We recommend that you use the AWS SDKs to make programmatic API calls to
KMS.
Clients must support TLS (Transport Layer Security) 1.0. We recommend
TLS 1.2. Clients must also support cipher suites with Perfect Forward
Secrecy (PFS) such as Ephemeral Diffie-Hellman (DHE) or Elliptic Curve
Ephemeral Diffie-Hellman (ECDHE). Most modern systems such as Java 7 and
later support these modes.
Signing Requests
Requests must be signed by using an access key ID and a secret access
key. We strongly recommend that you do not use your AWS account access
key ID and secret key for everyday work with KMS. Instead, use the
access key ID and secret access key for an IAM user, or you can use the
AWS Security Token Service to generate temporary security credentials
that you can use to sign requests.
All KMS operations require
<http://docs.aws.amazon.com/general/latest/gr/signature-version-4.html Signature Version 4>.
Recording API Requests
KMS supports AWS CloudTrail, a service that records AWS API calls and
related events for your AWS account and delivers them to an Amazon S3
bucket that you specify. By using the information collected by
CloudTrail, you can determine what requests were made to KMS, who made
the request, when it was made, and so on. To learn more about
CloudTrail, including how to turn it on and find your log files, see the
<http://docs.aws.amazon.com/awscloudtrail/latest/userguide/whatiscloudtrail.html AWS CloudTrail User Guide>
Additional Resources
For more information about credentials and request signing, see the
following:
Commonly Used APIs
Of the APIs discussed in this guide, the following will prove the most
useful for most applications. You will likely perform actions other than
these, such as creating keys and assigning policies, by using the
console.
- Encrypt
- Decrypt
- GenerateDataKey
- GenerateDataKeyWithoutPlaintext
Documentation is available via Hackage
and the AWS API Reference.
The types from this library are intended to be used with amazonka,
which provides mechanisms for specifying AuthN/AuthZ information and sending requests.

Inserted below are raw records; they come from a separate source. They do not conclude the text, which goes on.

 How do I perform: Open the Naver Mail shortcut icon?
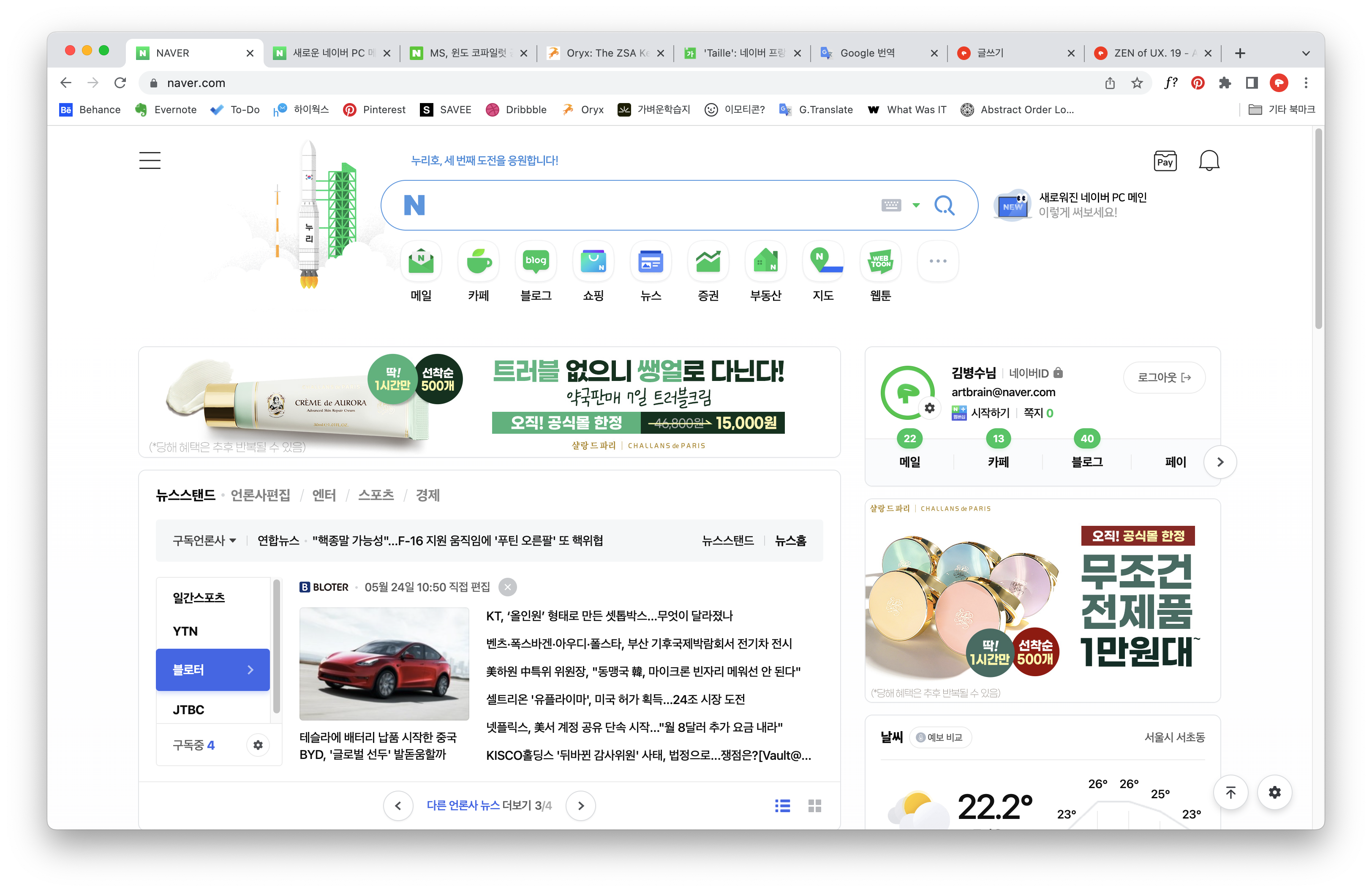click(421, 261)
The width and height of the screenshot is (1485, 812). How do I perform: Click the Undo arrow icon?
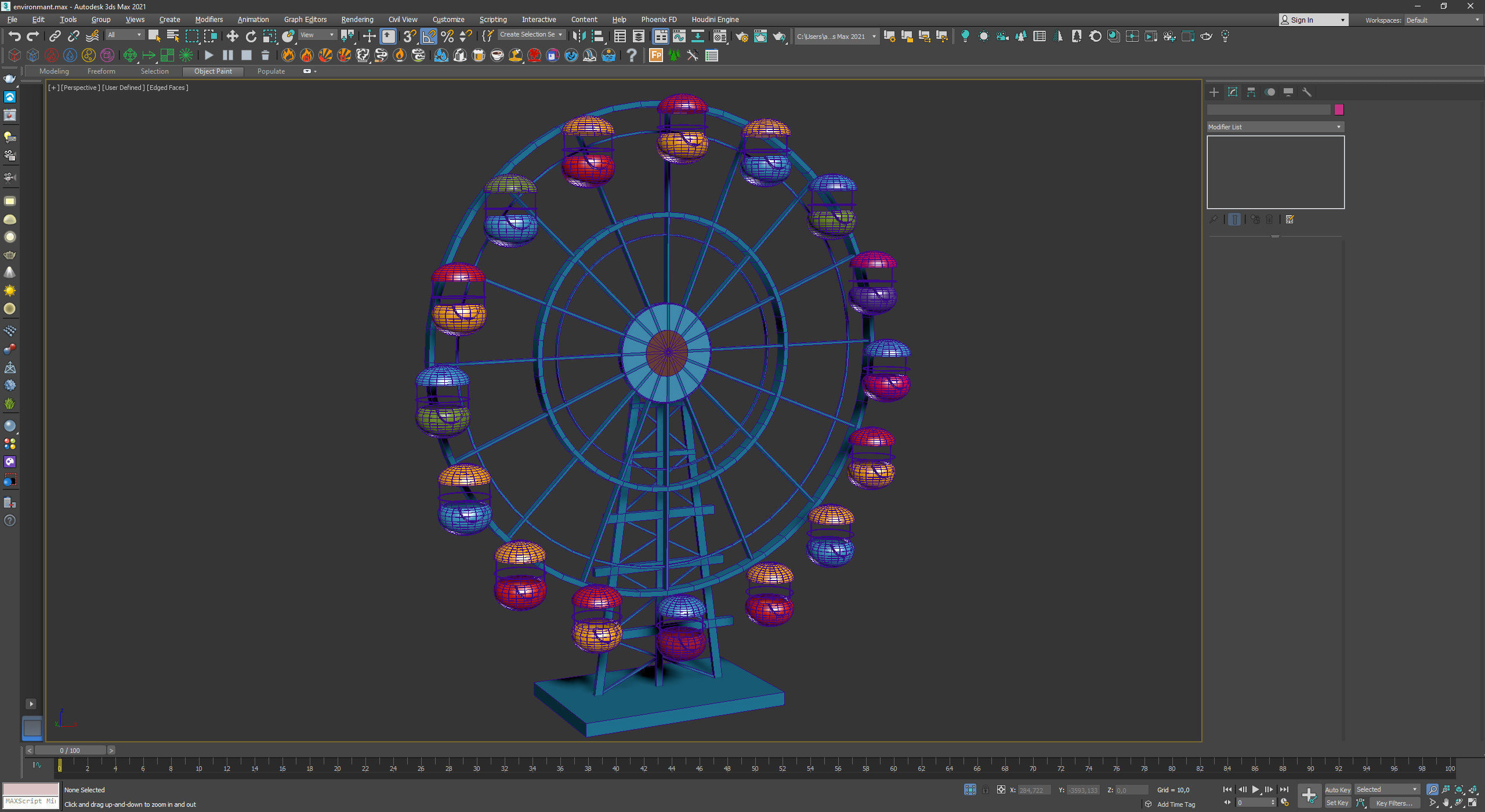(15, 37)
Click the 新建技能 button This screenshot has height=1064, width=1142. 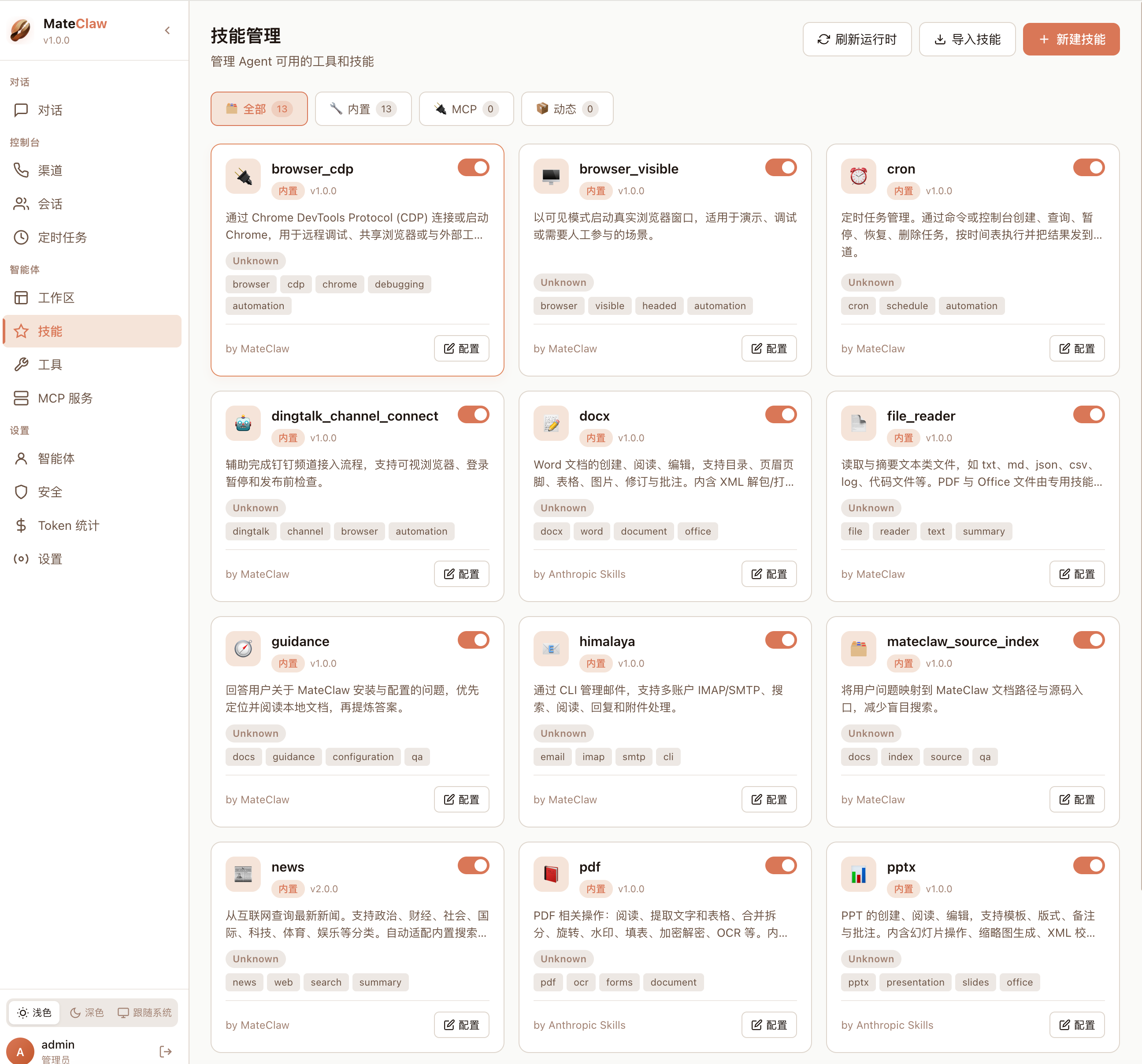point(1071,39)
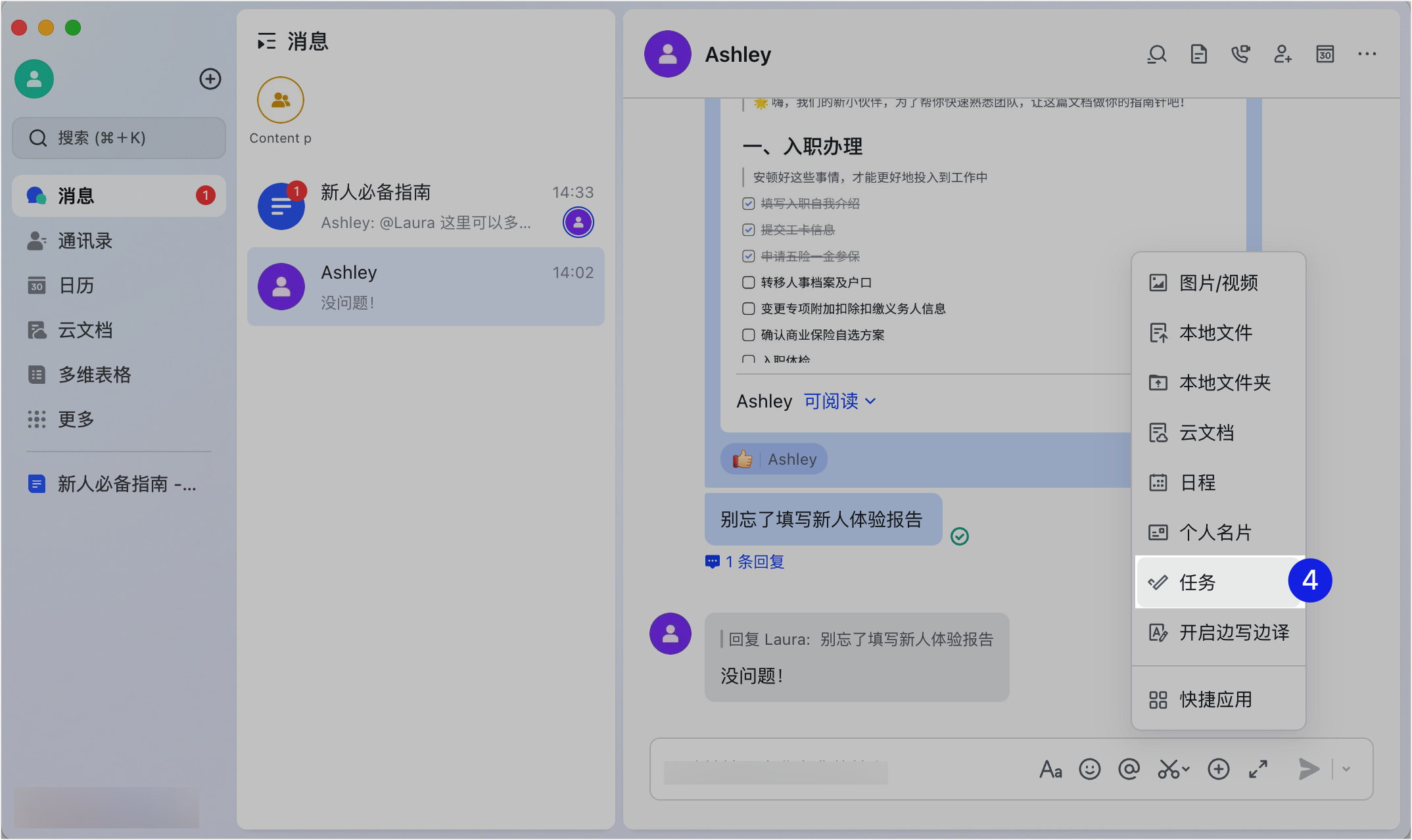Expand the screenshot scissors dropdown
Screen dimensions: 1412x840
point(1186,769)
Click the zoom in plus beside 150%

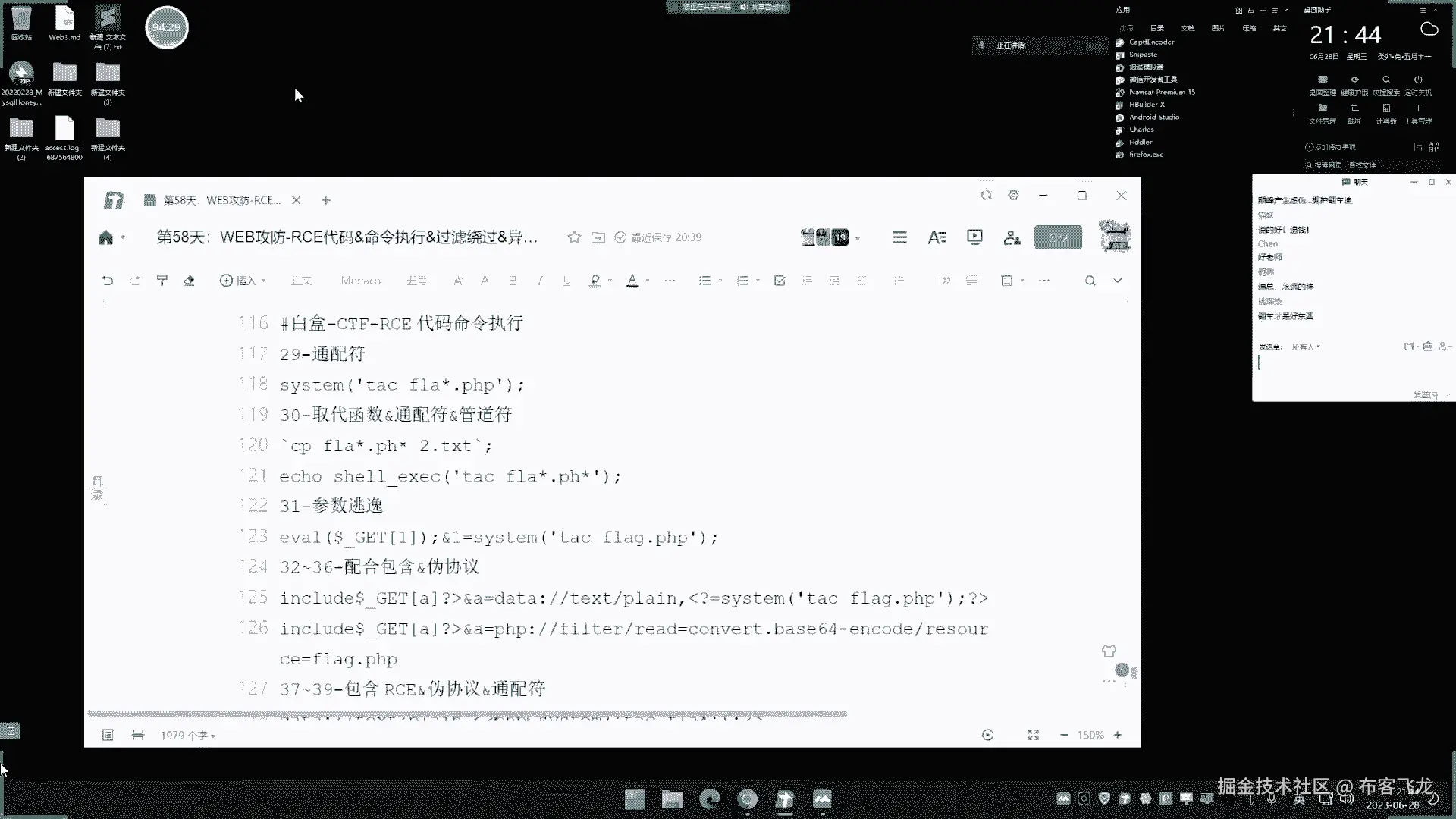point(1117,735)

Use of lenses is required for constructing and manipulating types.
This is due to the amount of nesting of AWS types and transparency regarding
de/serialisation into more palatable Haskell values.
The provided lenses should be compatible with any of the major lens libraries
lens or lens-family-core.
Contribute
For any problems, comments, or feedback please create an issue here on GitHub.
Note: this library is an auto-generated Haskell package. Please see amazonka-gen
for more information.
Licence
amazonka-kms
is released under the Mozilla Public License Version 2.0.
Parts of the code are derived from AWS service descriptions, licensed under Apache 2.0.
Source files subject to this contain an additional licensing clause in their header.